Export your conda envs –from-history !
I’m alive!
Hi everyone! It’s been 3 years since I’ve put up a blog post…
But I’m trying to get back into the practice of documenting tips/tricks/hacks I’ve assembled in the process of managing my research computing, so that you don’t have to struggle like I did!
Right now, I’m currently cleaning up the analysis code repository associated with my first published postdoctoral research project. Accordingly, I’m hoping to put up several little #hacks blog posts up to document various roadblocks/bypasses I’m encountering as I attempt to make the analysis code end-to-end reproducible for another user.
I’ve used so many other scientists’/programmers’ helpful blog posts in setting up the pipeline, so I hope I can pay it forward!
Today’s tip: Export your conda environments –from-history
The scenario
If you use conda to manage Python package environments associated with specific analysis project folders (and you should!), you’ll know that you can export a environment.yml
config file that records all of the packages installed in your environment using the following terminal command:
conda env export > environment.yml
where conda env export
will generate the config information associated with your active environment, and > environment.yml
captures the text output and saves it in said file.
Then, another user (or you, but in a different folder) can recreate your package environment by saving a copy of environment.yml
into that new project folder and running the following in a terminal:
conda env create -f environment.yml
The problem
In a perfect world, this goes off with no hitches!
HOWEVER, if the exported environment is from a machine running a different OS than the OS on which you are creating the new environment, you are likely to run into problems if you follow these instructions as written. (I encountered this use case because I do my main work on our lab’s Linux computing cluster, but I prefer to generate ggplot figures on my local MacBook, and so I keep GitHub-tracked copies of the repository on the lab server and on my laptop.)
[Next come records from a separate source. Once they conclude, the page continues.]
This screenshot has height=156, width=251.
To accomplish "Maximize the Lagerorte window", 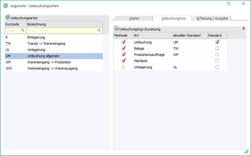I will click(x=229, y=4).
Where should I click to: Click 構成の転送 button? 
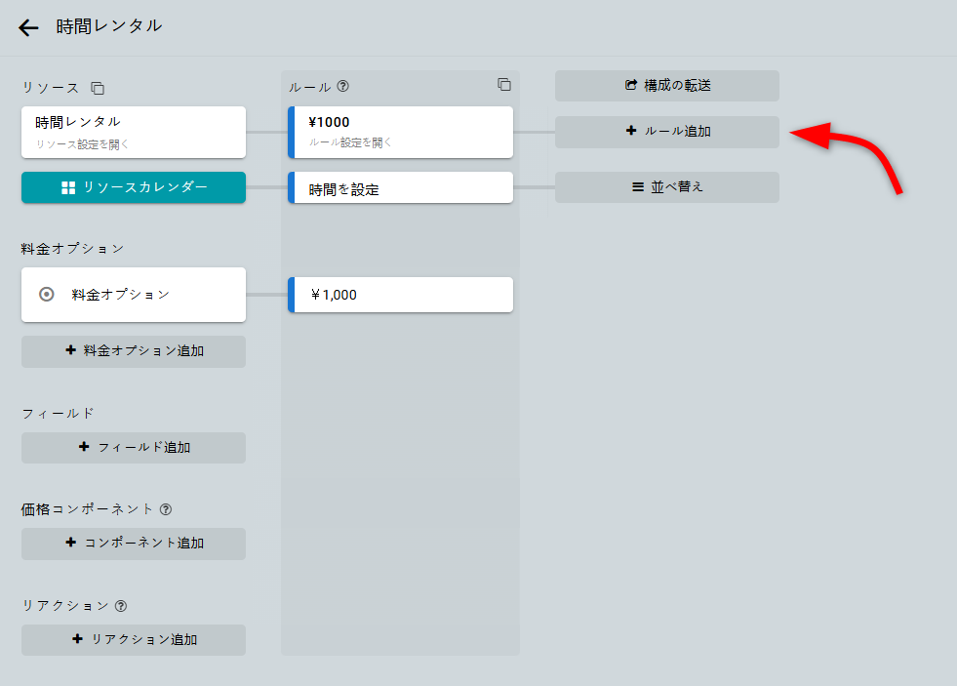tap(667, 86)
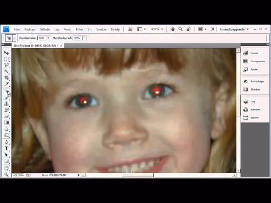The image size is (271, 203).
Task: Pick the Hand tool in application bar
Action: (x=172, y=29)
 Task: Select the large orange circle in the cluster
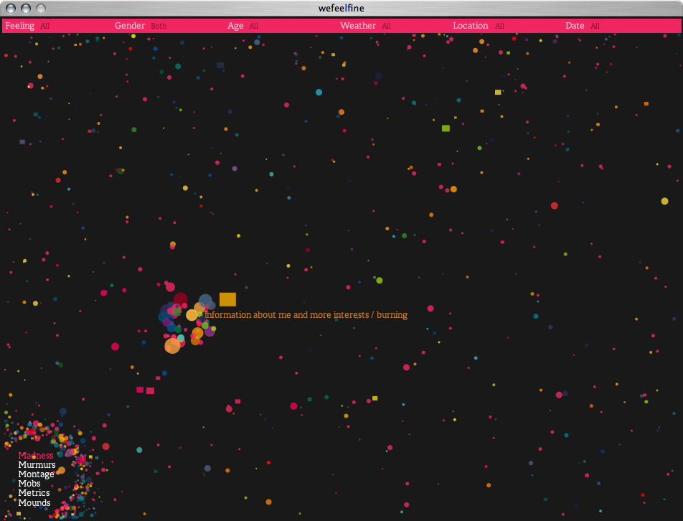coord(172,346)
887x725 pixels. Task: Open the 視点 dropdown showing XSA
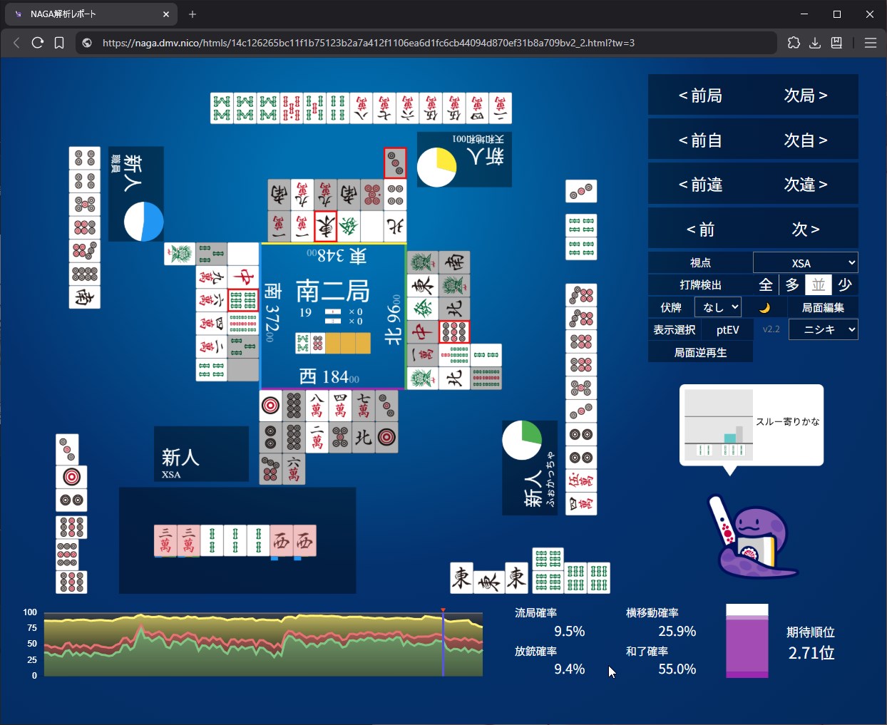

This is because the default behavior of conda env export
is to export all installed packages to the config record, including OS-specific dependencies. If you attempt to conda env create
from, say, a Mac-generated environment.yml file on a Linux machine (as I did), you will get errors that some Mac-specific packages aren’t available to install, and the environment creation will fail.
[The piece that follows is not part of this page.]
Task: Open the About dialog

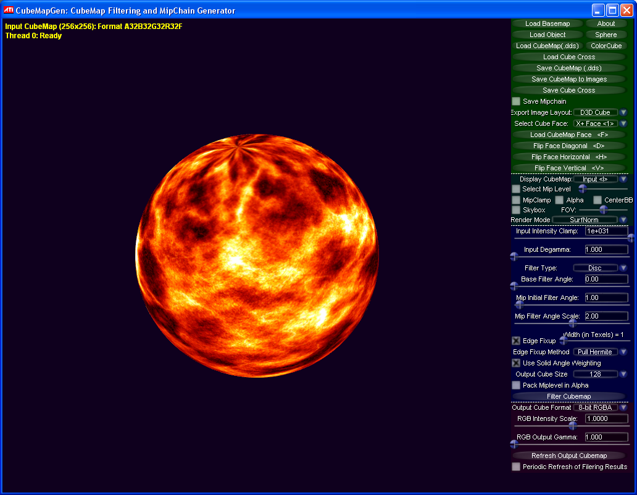Action: [606, 23]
You might be thinking, “But wait! None of the Python packages I explicitly installed in my environment are OS-specific. numpy
/pandas
/matplotlib
/pytorch
/what have you are all supposed to work on any operating system!”
That is true, because the OS-specific dependencies are being hidden from you! If you just run, say, conda install pandas
, you can install the same pandas version on Windows, Mac, or Linux, but pandas’ underlying dependency packages (that will be installed along with the package you asked for) might differ from OS to OS.
The solution
You can add the --from-history
flag to your conda env export
call to export a lighter-weight version of the config info to environment.yml.
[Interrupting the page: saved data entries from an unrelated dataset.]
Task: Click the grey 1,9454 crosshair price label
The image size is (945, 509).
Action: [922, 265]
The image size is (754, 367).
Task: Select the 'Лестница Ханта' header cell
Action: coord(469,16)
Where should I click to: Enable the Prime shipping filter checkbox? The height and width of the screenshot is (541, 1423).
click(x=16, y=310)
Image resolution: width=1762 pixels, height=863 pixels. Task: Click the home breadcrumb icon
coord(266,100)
conda env export --from-history > environment.yml
Instead of writing out your package environment with all of the nitty-gritty OS-specific package info, the --from-history
flag tells conda env export
to record only the packages that were explicitly installed using conda install
. Thus, environment.yml will record the endpoint packages you told conda to install, but not the (OS-specific) package dependencies that come along for the ride.
This is covered briefly in the conda docs, but it’s really easy to miss if you’re not specifically looking for it–hence this blog post.
Now, when you port that environment.yml onto another machine running a different operating system, you should be able to recreate the environment without running into cross-OS errors!
(Obviously, you might still get a different error. /shrug but it won’t be this one, hopefully.)
Happy environment creating!
PS: Refine environment.yml by hand
Another behavior associated with the --from-history
flag is that it only records the package versions (or lack thereof) that you explicitly specified upon install. For example, if you specifically called, like:
conda install pytorch=1.12.1
to install that specific version of PyTorch, then your environment.yml file will record pytorch=1.12.1
accordingly, but if you only called:
conda install pytorch
then your environment.yml file will only record pytorch
without a specific version associated.
One of the purposes of recording package environments is to specify package versions, just in case a package update introduces a feature change that causes code not to reproduce as written. By default, conda env export
does include package version information, which we want, but it includes it alongside OS-specific information which we don’t want.
If you want to add back in package version information, but it wasn’t originally caught/logged when you ran conda env export --from-history
, you can manually edit the environment.yml and add in package version info or specific conda channel info that will be used when someone else conda env create
s an environment from your file.
(Please remember that if you later run conda env export --from-history > environment.yml
again, conda will overwrite any of your hand edits to the previous environment.yml unless you specify a different path for the new environment.yml to be overwritten! And then, yes, you will need to manually re-add in your package version/channel specs. I really hate this, but it only takes a few seconds as long as you remember to do it.)